L'autisme dans la fiction : un enfer pavé de bonnes intentions ?

La série Atypical met en scène un personnage autiste. Idéal pour faire tomber les clichés… ou les renforcer ? Les personnes concernées sont divisées. Comment représenter la neurodiversité ?

«Je suis bizarre, tout le monde le dit. Parfois je ne saisis pas ce que les gens veulent dire et je me sens seul, même avec du monde autour. Je reste là à tripoter un objet. Un comportement d’autostimulation. Je fais claquer un élastique contre un stylo à un certain rythme en pensant à tout ce que je ne ferai jamais : étudier les manchots en Antarctique, avoir une copine. J’aimerais bien aller en Antarctique. »

C’est sur ces mots que s’ouvre le premier épisode de la série Atypical, diffusée depuis le 11 août 2017 sur Netflix. Cette fiction américaine met en scène le quotidien d’un adolescent autiste confronté aux difficultés du passage à l’âge adulte. Si la première saison a globalement séduit les critiques et le public (la série a été renouvelée pour deux saisons supplémentaires), elle a aussi fait l’objet de critiques négatives, notamment de la part de personnes autistes. Des critiques qui mettent en évidence la complexité de la question de la représentation, dans la fiction, la culture, les médias, de personnes « atypiques », différentes, minoritaires… Comment représenter la diversité sans tomber dans le piège des stéréotypes ?

L’autiste savant qui cache la forêt

Les créateurs d’Atypical ont le mérite d’épargner le stéréotype numéro un en matière « d’autiste de fiction », à savoir un individu doté de capacités intellectuelles extraordinaires, tout en étant décalé, face à des situations simples du quotidien. Dans la réalité pourtant, ce « syndrome du savant » ne concerne qu’un nombre restreint de personnes diagnostiquées autistes. « C’est triste à dire mais la différence fait peur dès lors qu’elle se situe dans la difficulté, alors qu’elle fascine lorsqu’il s’agit de ‘‘capacités supérieures’’, observe le psychologue Jean-Luc Robert sur son blog 1. «L’autisme est un spectre », rappelle Alice, doctorante en histoire, sur le blog The Autist 2. « Il y a certes des personnes ayant une déficience intellectuelle (ce qui ne signifie pas qu’ils n’ont aucune intelligence) et des génies, qu’il faudrait d’ailleurs respectivement cesser de stigmatiser et d’aduler, mais il y a surtout des hommes et des femmes à l’intelligence ordinaire qui, tous, luttent chaque jour contre leurs angoisses. Les autistes n’ont pas à se sentir coupables ou nuls de ne pas être capables de retenir les 22 514 premières décimales de Pi ».
____________________
## QUESTIONS SUR L'EXTRAIT:
(a) D'après l'extrait, depuis quelle date la série Atypical est-elle diffusée sur Netflix ?
(b) Recopiez fidèlement le passage de l'extrait qui va de « La série Atypical met » jusqu'à « la neurodiversité ? » inclus.
(c) Résumez en quelques phrases le paragraphe de l'extrait qui commence par « C'est sur ces mots que s'ouvre », en gardant ses faits principaux.
Les entrées ne jouent aucun rôle dans cet exercice.

## ENTRÉES FOURNIES:
____________________
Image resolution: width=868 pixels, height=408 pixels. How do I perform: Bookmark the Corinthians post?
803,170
____________________
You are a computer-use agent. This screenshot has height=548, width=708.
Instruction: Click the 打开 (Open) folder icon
____________________
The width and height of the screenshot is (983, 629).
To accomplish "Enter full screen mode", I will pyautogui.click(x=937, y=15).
____________________
## CORRIGÉ DE L'EXERCICE:
(a) Depuis le 11 août 2017.

(b)
La série Atypical met en scène un personnage autiste. Idéal pour faire tomber les clichés… ou les renforcer ? Les personnes concernées sont divisées. Comment représenter la neurodiversité ?

(c) Ces mots ouvrent le premier épisode d'Atypical, une série américaine diffusée sur Netflix depuis le 11 août 2017. Elle raconte le quotidien d'un adolescent autiste face aux difficultés du passage à l'âge adulte. Sa première saison a globalement plu aux critiques et au public, et la série a été renouvelée pour deux saisons supplémentaires. Elle a cependant reçu des critiques négatives, notamment de personnes autistes. Ces critiques révèlent la complexité de la représentation des personnes « atypiques » dans la fiction, la culture et les médias, et la difficulté de représenter la diversité sans tomber dans les stéréotypes.